I’m working with a researcher at another university, on an explainable AI project. A few months ago we had a discussion about domains, and I suggested that she might want to look at training a model to predict university admissions decisions, and then explain the model’s predictions to prospective students. She agreed, and found what looked like a suitable admissions dataset on Kaggle. She asked me if it was OK, and I said it looked fine.
A month later, though, she came back to me and said that the models built from this dataset were making very strange predictions. I suggested that she check the Kaggle discussion page about the dataset, which she did – and discovered that there were a lot of problems with the dataset, which explained the bizarre behaviour of the models and also made the dataset unsuitable for our purposes.
The unfortunate thing is that we didnt check the Kaggle discussion page (which took less than an hour) until a month after we started working with this dataset. So a lot of effort wasted because we didnt spend a bit of time at the beginning checking out the dataset!
In short, we should have done some “due diligence” on the dataset before investing a lot of time in using it.
Checking out datasets
There are a huge number of datasets which are available to academic researchers.
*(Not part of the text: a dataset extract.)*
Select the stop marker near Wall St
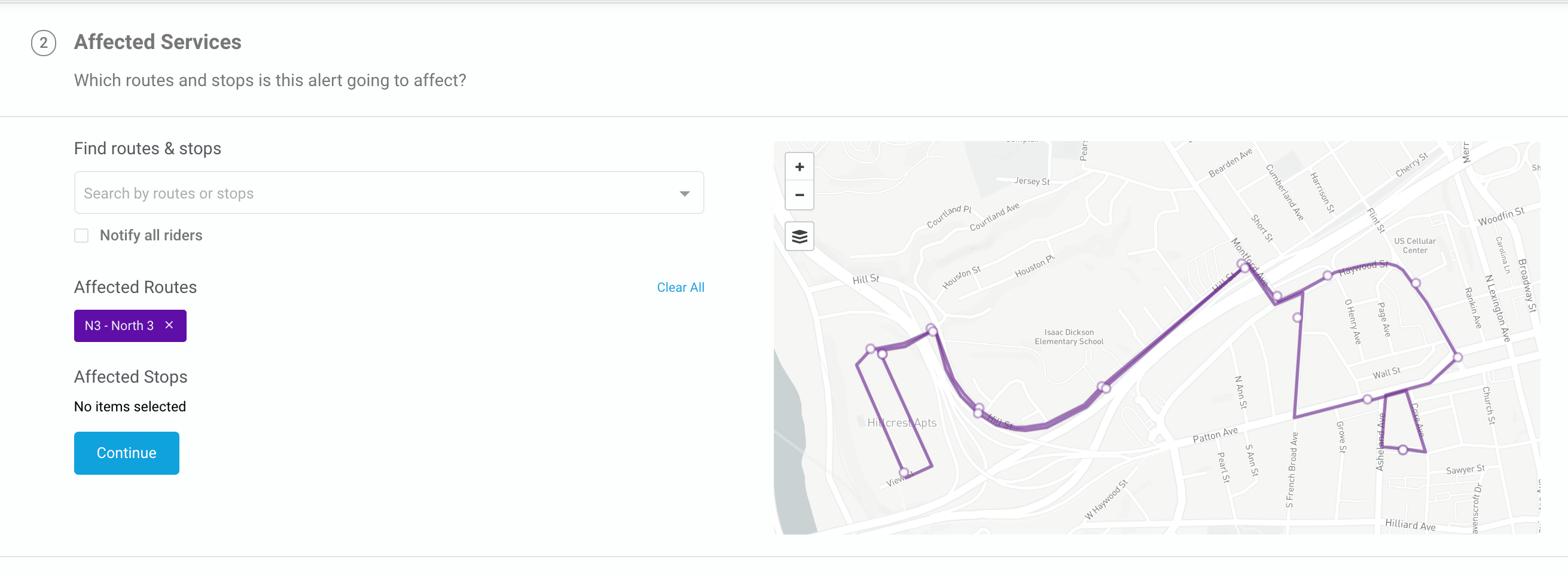The height and width of the screenshot is (574, 1568). point(1457,358)
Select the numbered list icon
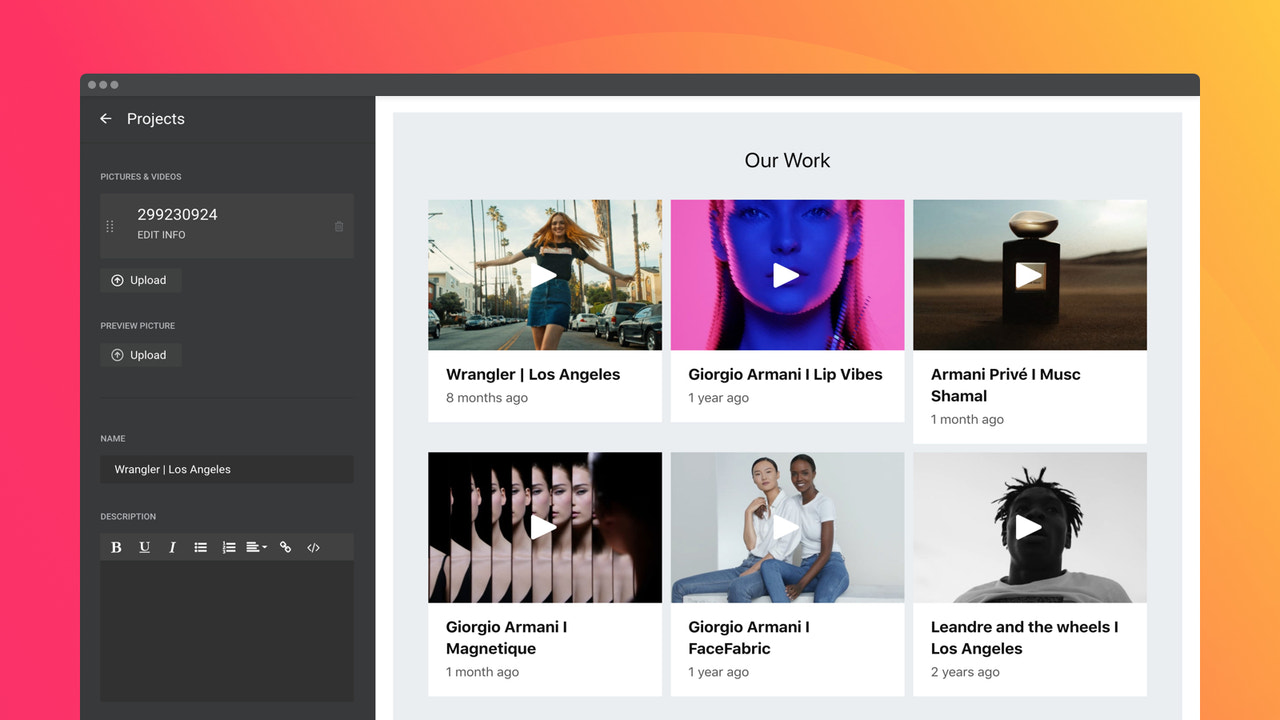This screenshot has width=1280, height=720. tap(228, 547)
Some of these are very high-quality, but remember that producing a high-quality dataset requires a lot of time and effort. Perhaps for this reason, there are also a lot of datasets with serious quality problems on Kaggle and other large repositories. I should say that as far as I know, there is no quality control on Kaggle datasets; I suspect Kaggle may block certain types of datasets for legal/ethical reasons, but I dont think Kaggle checks the quality of the data in datasets. Similarly there are some great datasets available on Github, but also some really flawed ones.
So how can we determine which datasets are high-quality and which are not? I dont have a rigorous procedure for this, but below are some suggestions.
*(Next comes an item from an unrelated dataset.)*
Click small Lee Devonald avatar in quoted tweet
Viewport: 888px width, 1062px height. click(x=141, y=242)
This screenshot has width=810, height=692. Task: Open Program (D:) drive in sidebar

Check discussion forums: Always read the discussion forum if one is present! This may be the single best way to quickly understand quality issues. Similarly you can do a Google search on the data set, this may pick up relevant blogs or discussions on Medium, Twitter, etc.
Check meta-data: It may be useful to check meta-data such as how often a dataset has been downloaded, and how recently it has been updated. I should say that there are some great data sets from years ago which are not often used in 2021 but still are really useful in some contexts! Nonetheless, if a dataset is not used much, its worth trying to understand why this is the case.
Just use “standard” datasets: Another approach is to restrict yourself to “standard” data sets which are widely used in the research community. I have mixed feelings about this, because some of these datasets are flawed and also limiting yourself to standard datasets rules out working in some really interesting and valuable domains. Regardless, the quality of “standard” datasets is almost certainly higher than the quality of average Kaggle datasets.
Check the data: Ultimately there is no replacement for checking the dataset yourself. Dont just assume it is high-quality; eyeball the raw data and also build some simple models from the data and see if they behave sensibly.
Data is the key to most research in AI and NLP. If you collect your own data, you’ll probably be very familiar with its problems and limitations – and if you publish your dataset, please make these problems and limitations clear to people who use the data! If you use existing datasets (which is what most people do), don’t automatically assume that the dataset is of high quality. Check it out (as described above or otherwise); a few hours of “due diligence” can save weeks (months?) of time wasted on trying to work with poor quality data.